投稿作品集 > 恥ずかしい男子 p.01

このストーリーは、bbs にて、KRE 氏より投稿していただいた作品です。 この作品の著作権は KRE 氏にあります。



放課後の図書室。

薄いカーテンを透過した光の束が、並んだ書棚の合間にまで差し込んでいる。キラキラと輝く帯のラインに切り取られた部分の空間に、無数の細かい塵が舞っているのが見える。正直、空気が良いとは言えない。

図書委員である俺は、本を取るための脚立を書架にかけて、その足下をしっかりと押さえて支えている。
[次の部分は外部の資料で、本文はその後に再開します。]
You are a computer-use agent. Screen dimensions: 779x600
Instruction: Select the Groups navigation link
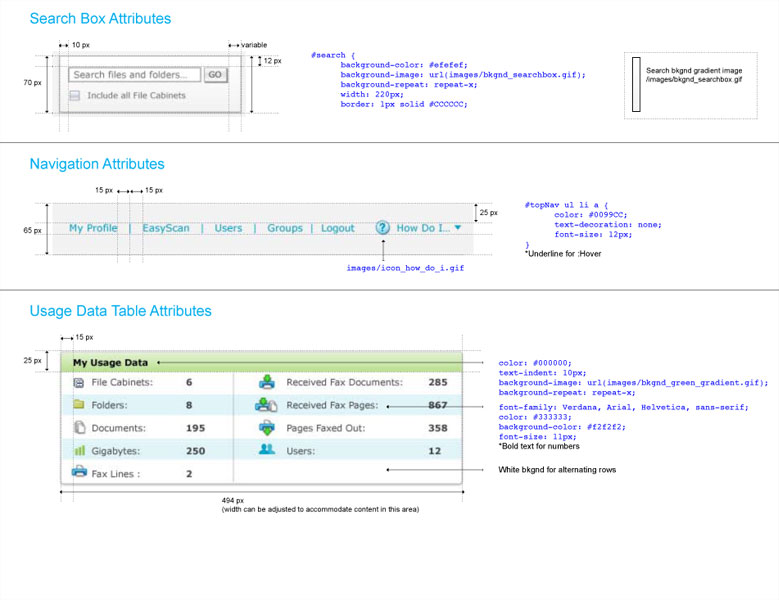coord(285,228)
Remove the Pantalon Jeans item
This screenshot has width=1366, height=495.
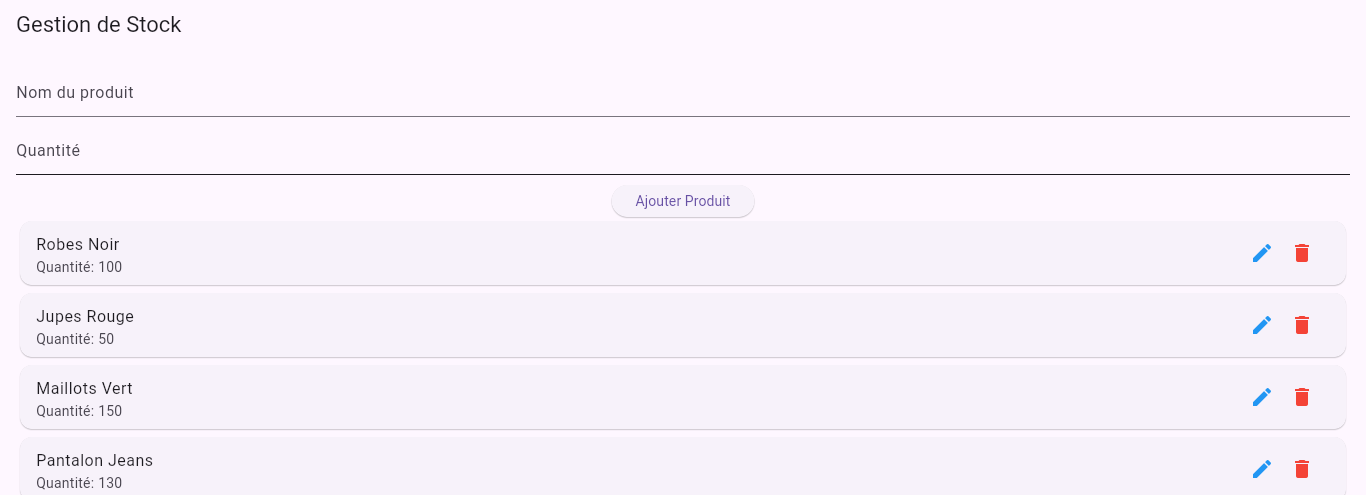(x=1302, y=469)
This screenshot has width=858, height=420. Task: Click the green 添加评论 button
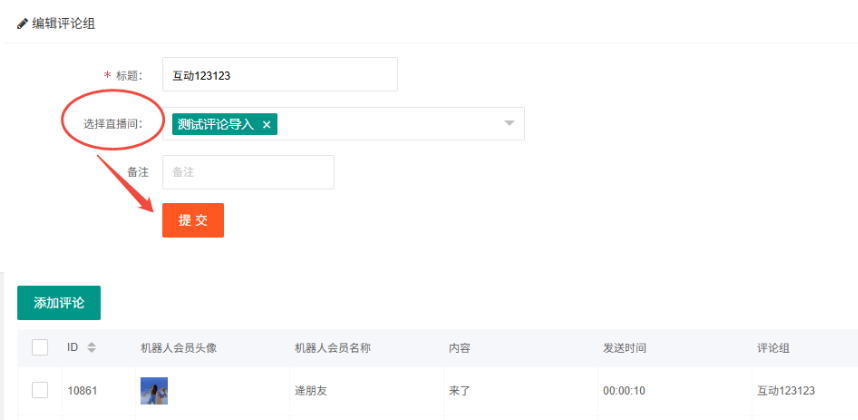click(59, 302)
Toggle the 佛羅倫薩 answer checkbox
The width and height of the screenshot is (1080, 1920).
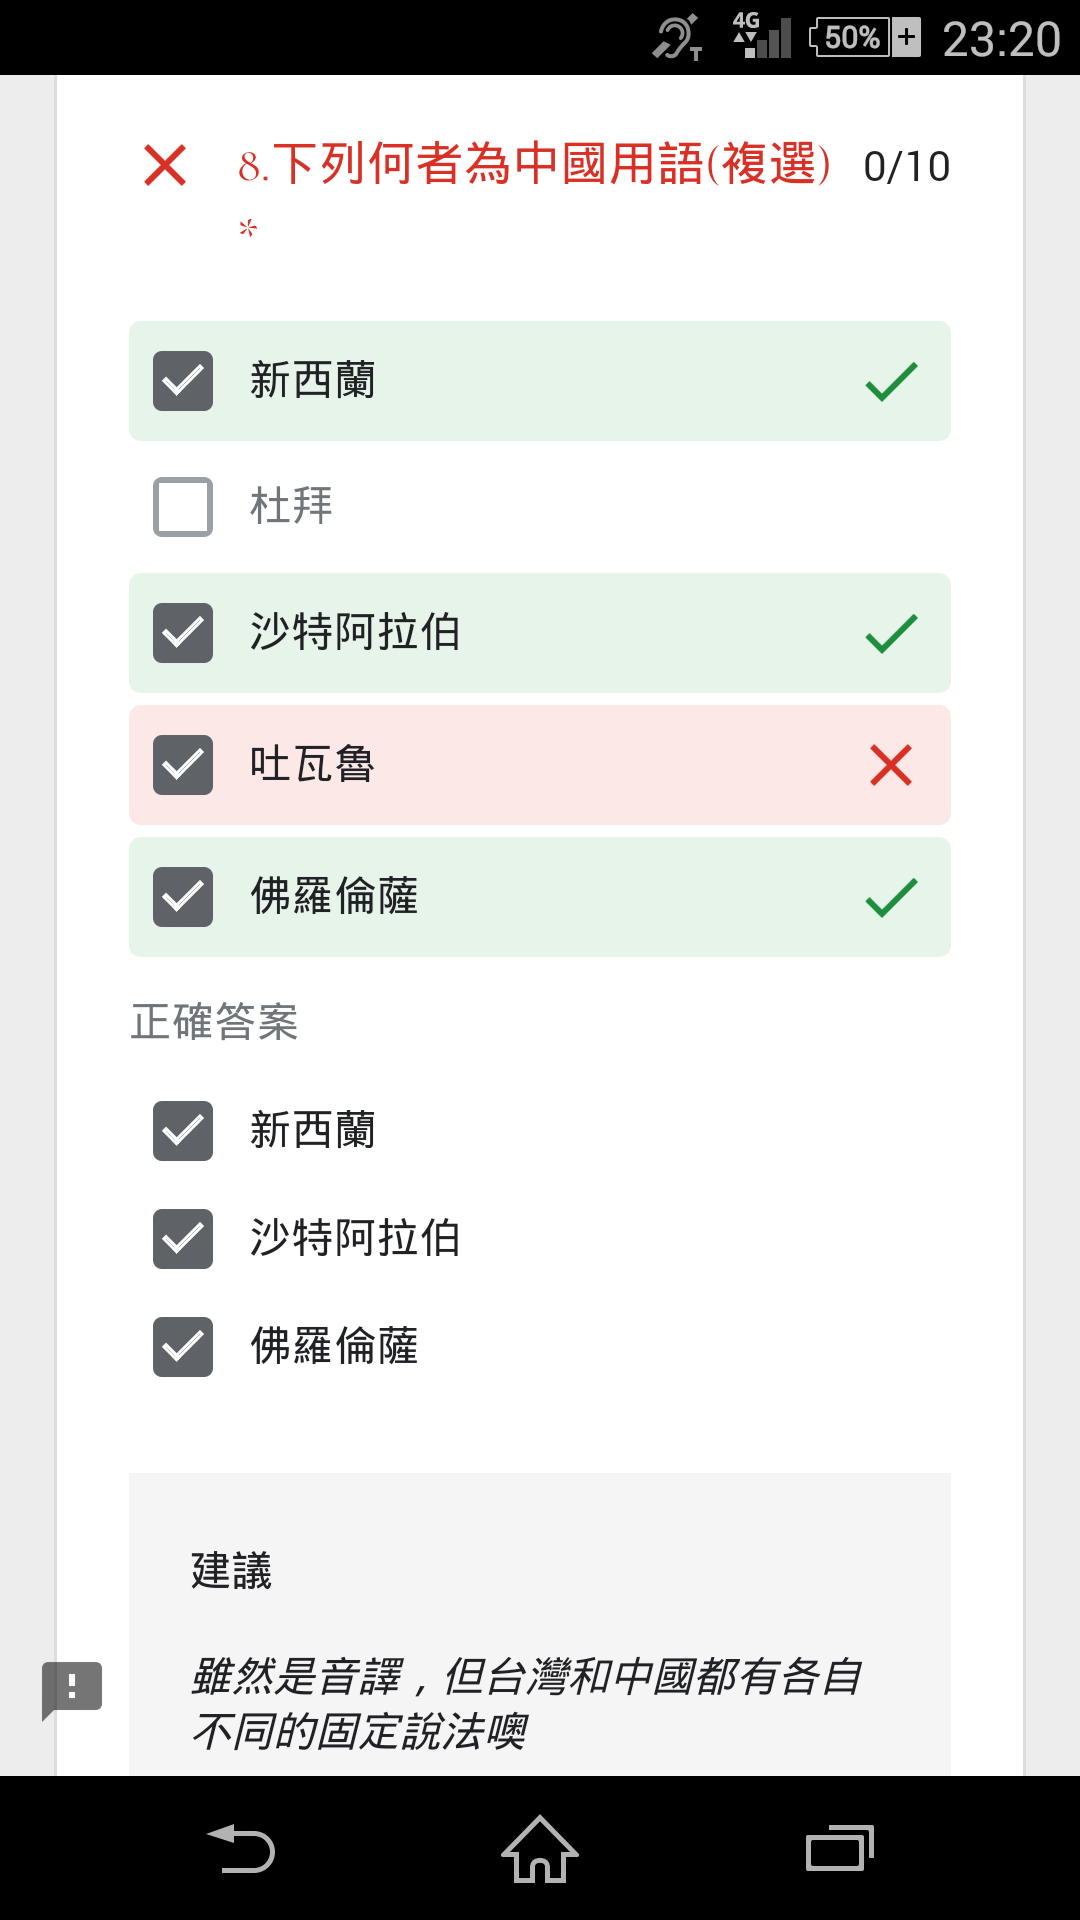pos(183,897)
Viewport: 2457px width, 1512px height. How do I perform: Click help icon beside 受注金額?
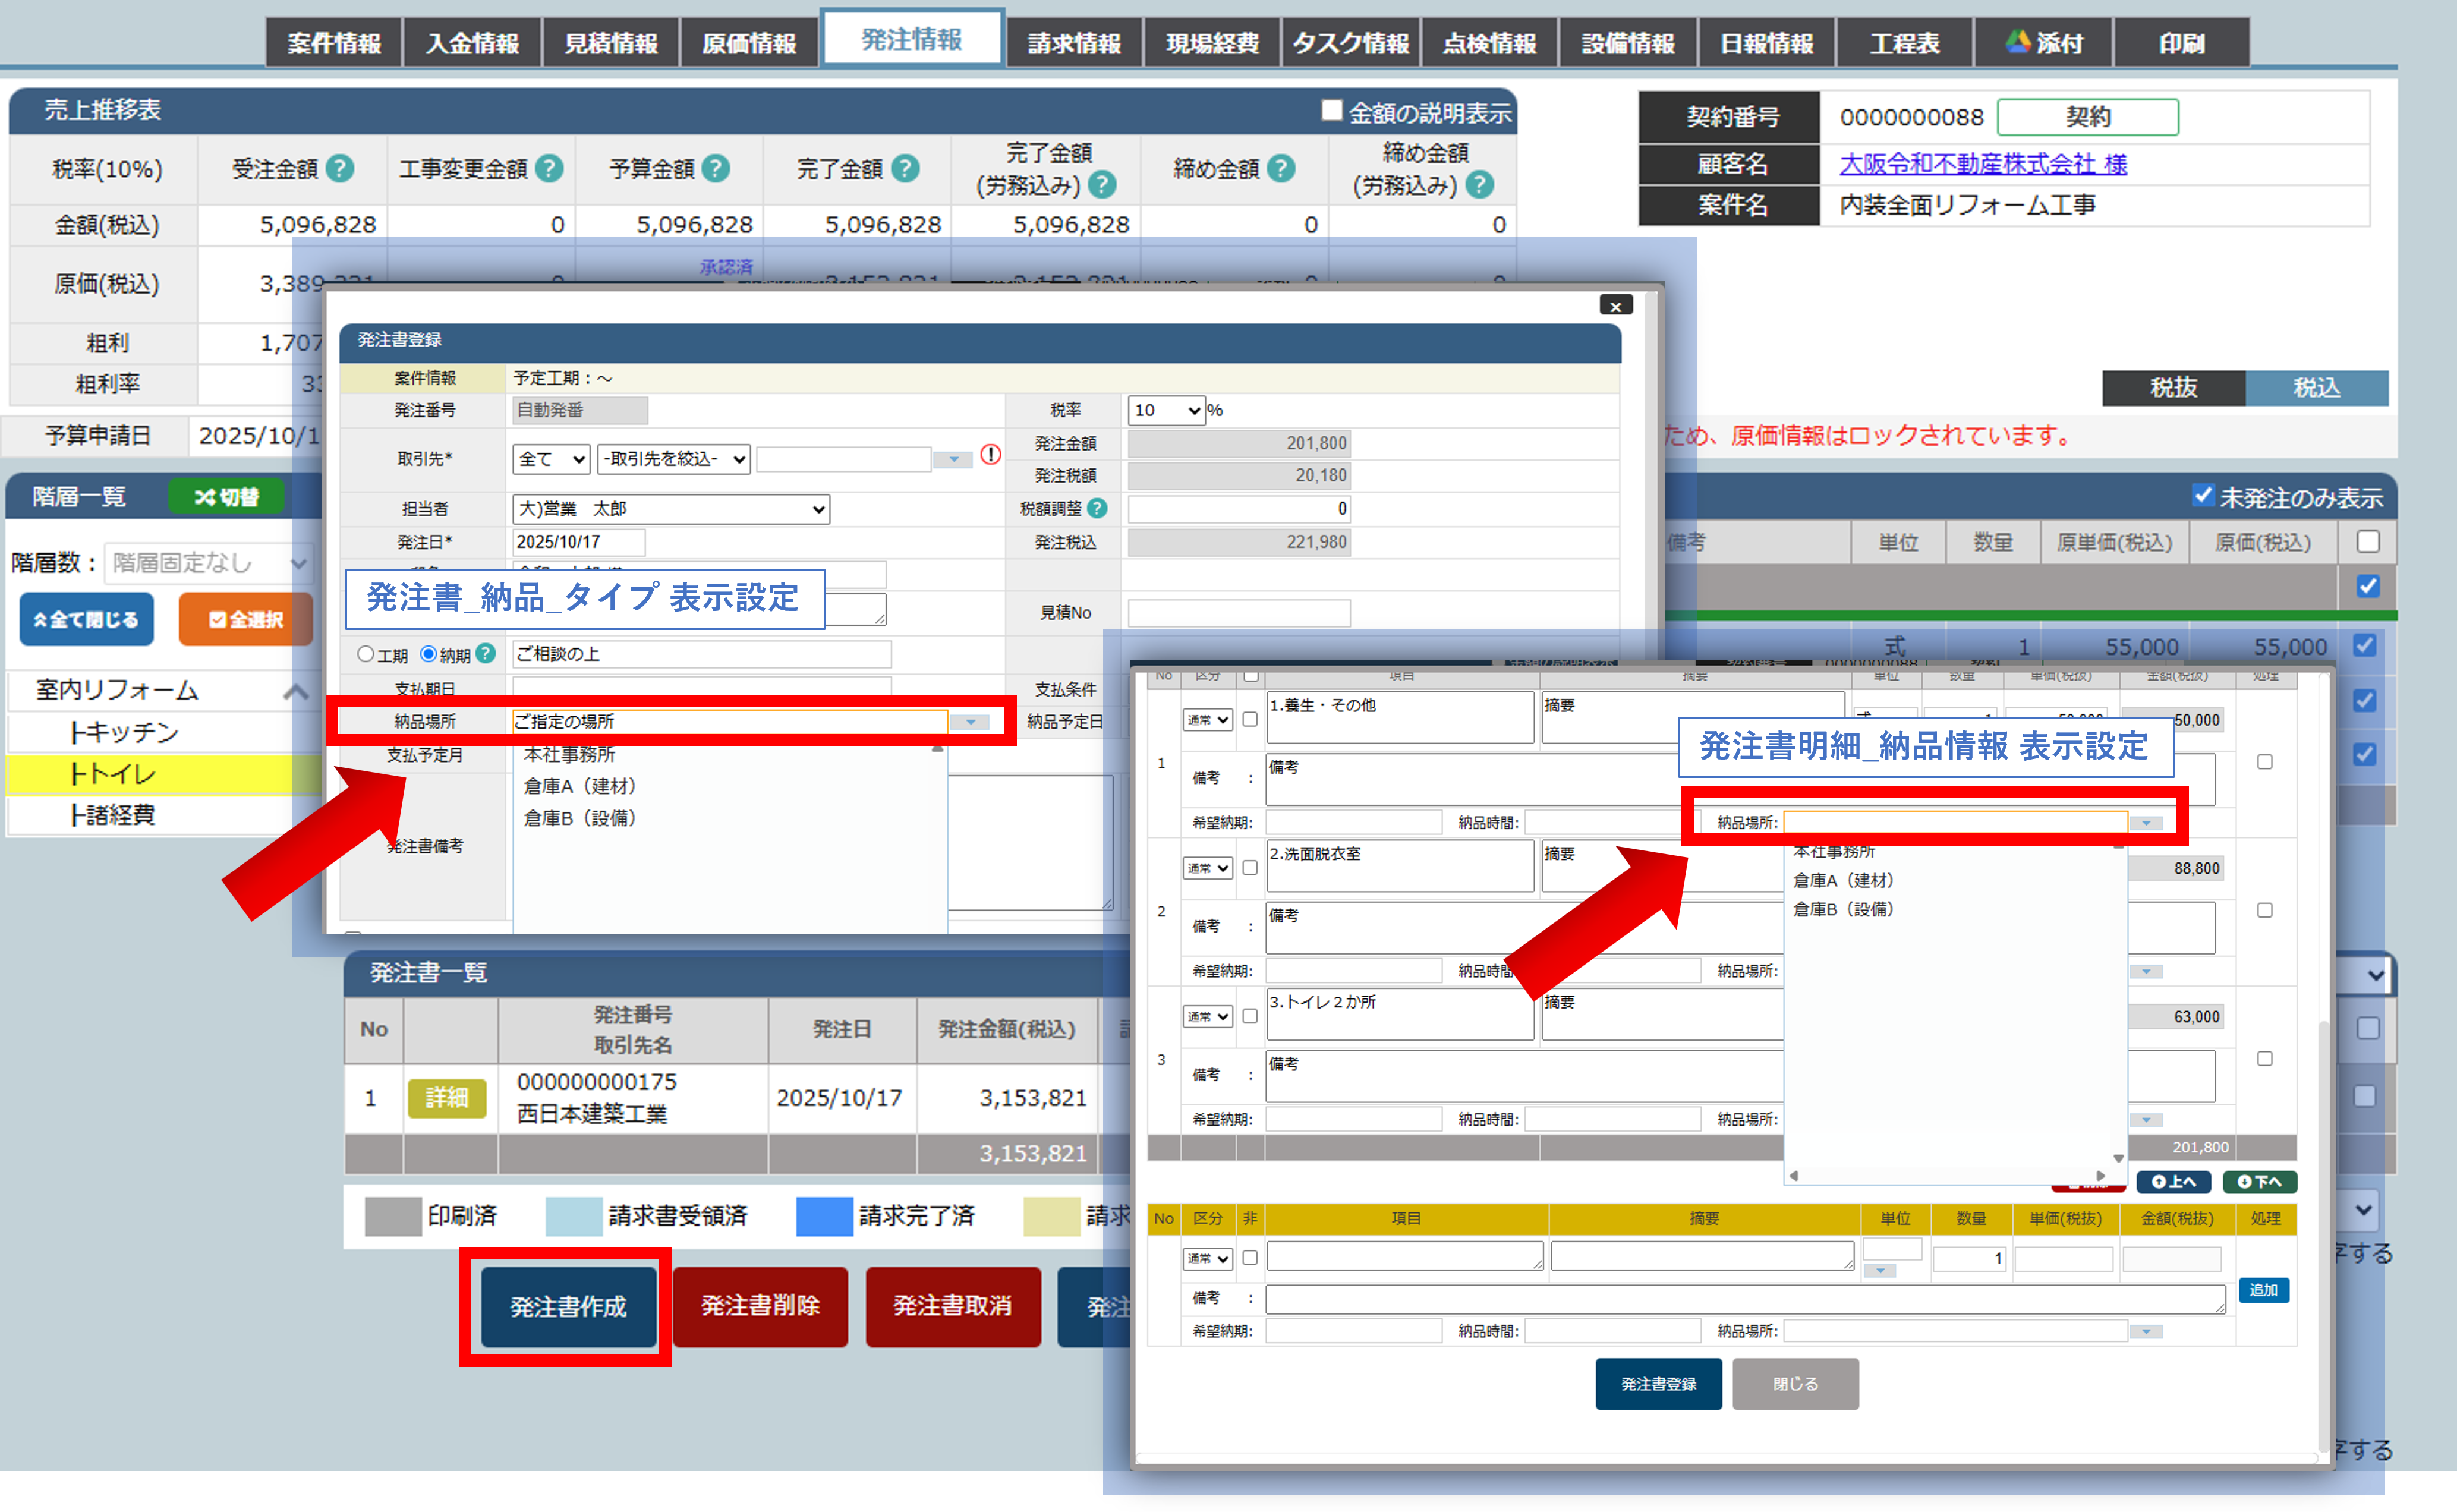pyautogui.click(x=340, y=168)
週ごとに虫干しと本の整理を担当するクラスが決まっていて、今日は俺のクラスの作業日だった。

ドスン。

塵の舞を眺めていた俺の頭にずしりと重い衝撃が伝わり、視界が揺れた。

「こら。また横向いてる。そんなんじゃ終わらないでしょ」

上から不機嫌そうな声が聞こえる。

声の主は本郷心美。俺とペアを組む同じクラスの図書委員だ。彼女は脚立の上に立って、整理のために手に取った本を次々と俺の頭の上に積み上げている。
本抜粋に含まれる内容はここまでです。